=== PROVIDED INFORMATION ===

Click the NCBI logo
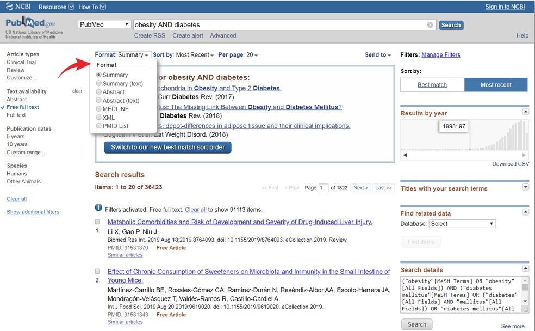This screenshot has width=535, height=331. 17,7
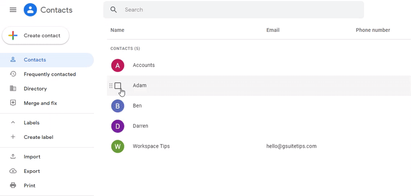Click the Export cloud download icon
Screen dimensions: 411x196
click(x=13, y=171)

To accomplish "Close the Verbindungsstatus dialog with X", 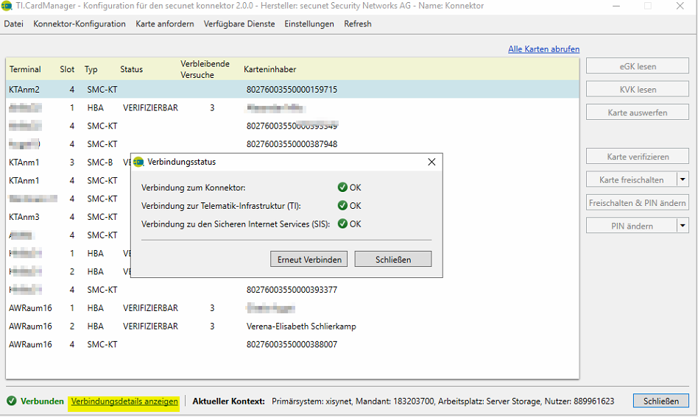I will [431, 162].
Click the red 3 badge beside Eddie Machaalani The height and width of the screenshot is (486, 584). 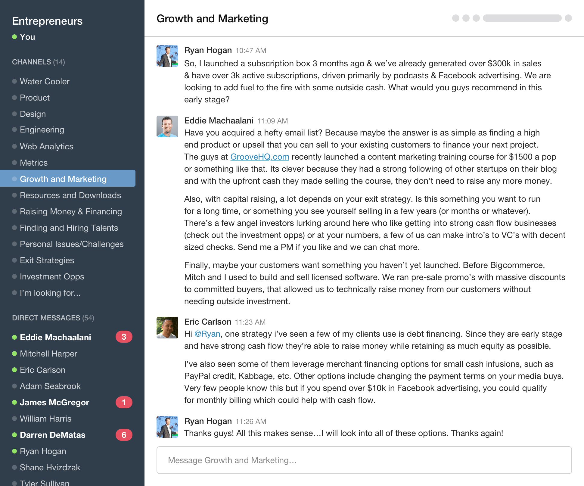pos(124,337)
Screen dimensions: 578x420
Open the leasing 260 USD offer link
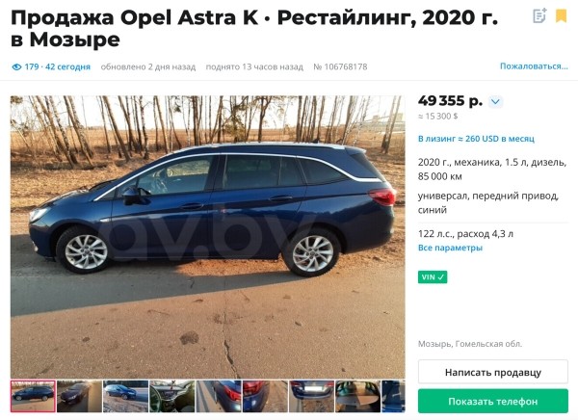point(476,139)
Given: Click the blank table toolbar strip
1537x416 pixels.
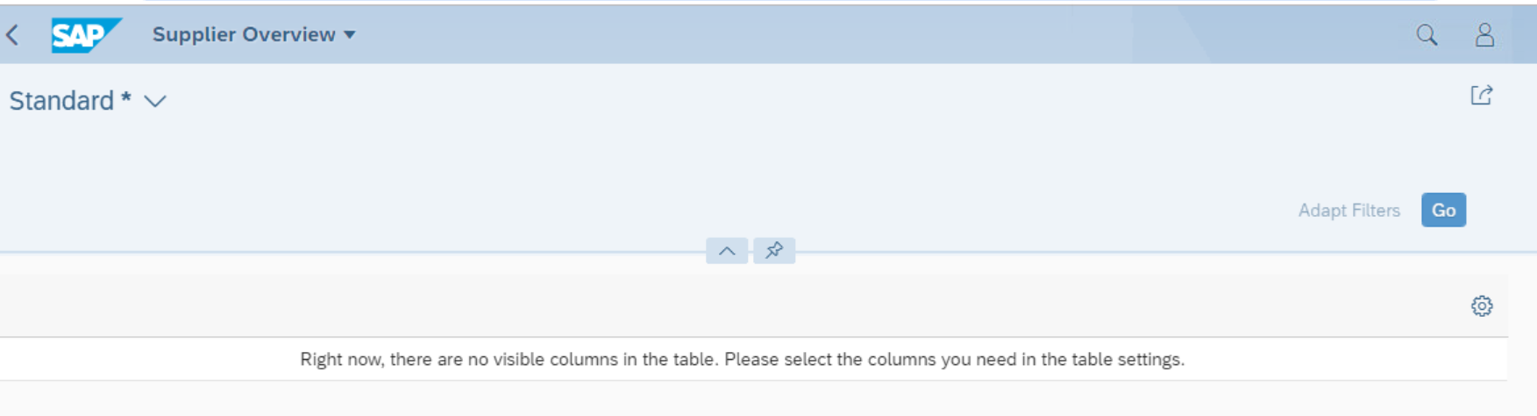Looking at the screenshot, I should (x=728, y=305).
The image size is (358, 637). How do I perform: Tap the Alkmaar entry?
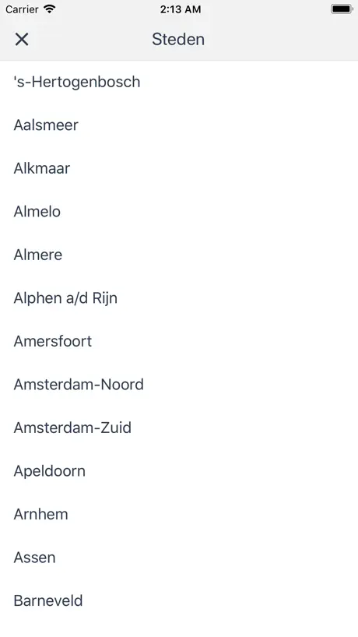[x=179, y=168]
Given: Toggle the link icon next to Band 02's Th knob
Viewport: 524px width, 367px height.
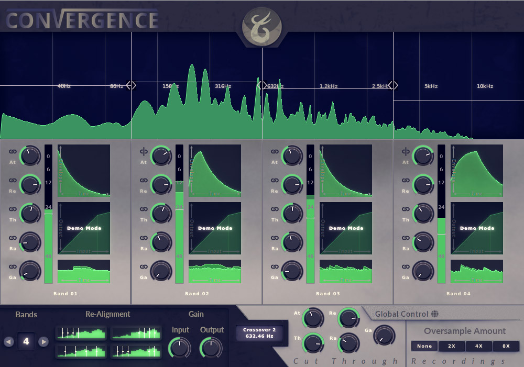Looking at the screenshot, I should pos(143,210).
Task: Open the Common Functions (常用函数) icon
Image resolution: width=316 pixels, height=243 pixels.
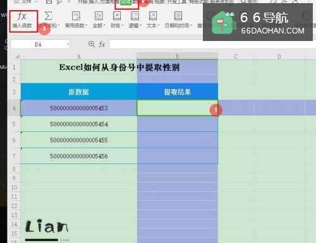Action: [76, 16]
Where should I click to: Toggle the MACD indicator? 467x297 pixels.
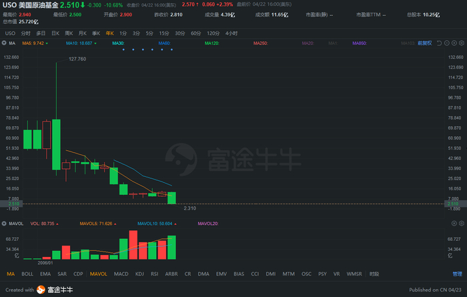121,274
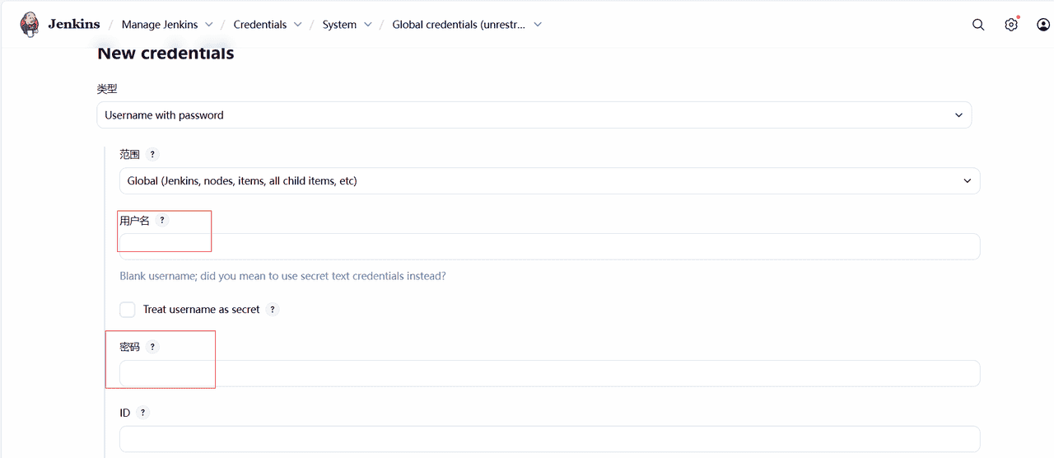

===

» WHAT IS REQUIRED
Please report the number of lines in the data that include "Given", with no other words.

» ANSWER FOR THE TASK
2